··· EXERCISE INPUT ···

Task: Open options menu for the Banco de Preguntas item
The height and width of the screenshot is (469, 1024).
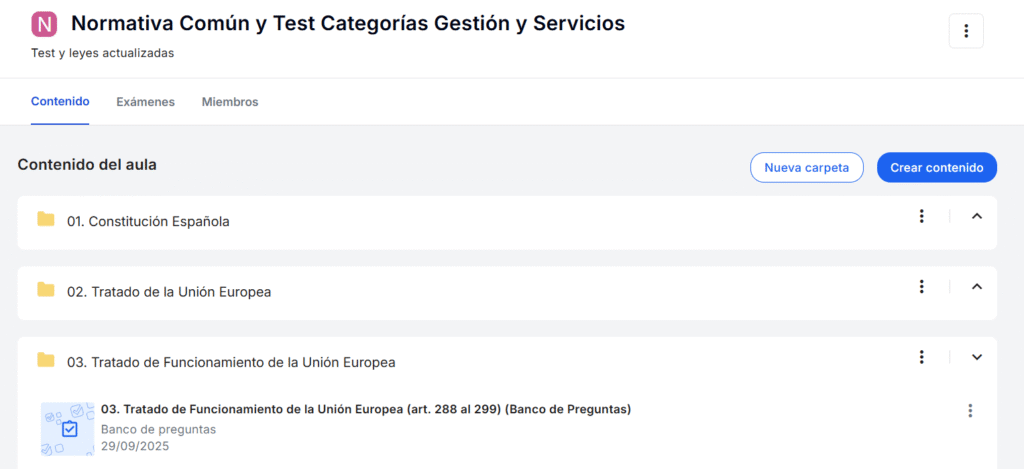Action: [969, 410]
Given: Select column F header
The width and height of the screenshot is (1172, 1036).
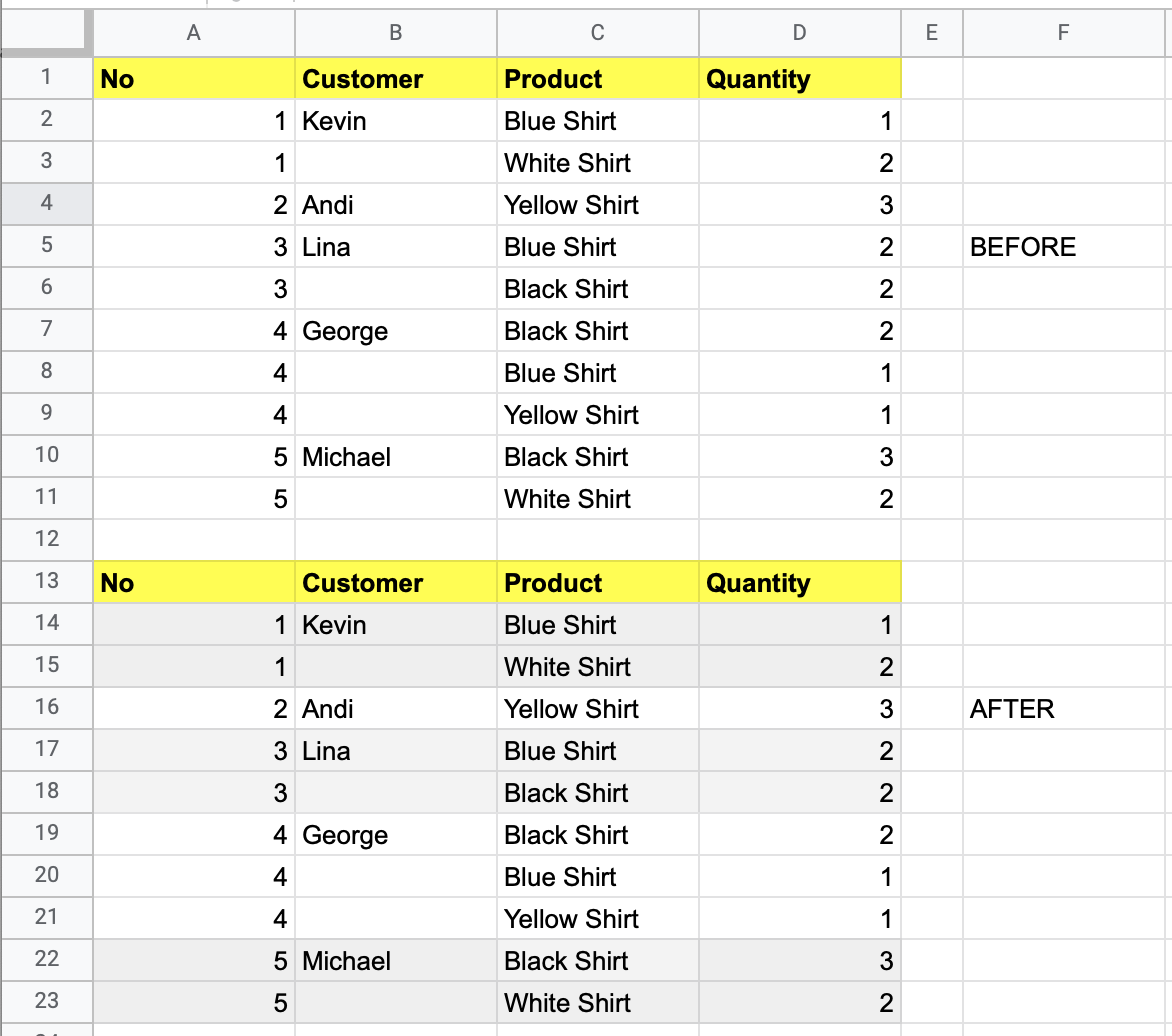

···

■ **THE TASK**
Present every line of the items above as a JSON list of strings, one string per line, omitting blank lines. Exclude the pictures from the list.

■ **RESPONSE TO THIS EXERCISE**
[
  "Task: Open options menu for the Banco de Preguntas item",
  "The height and width of the screenshot is (469, 1024).",
  "Action: [969, 410]",
  "Given: Select column F header",
  "The width and height of the screenshot is (1172, 1036)."
]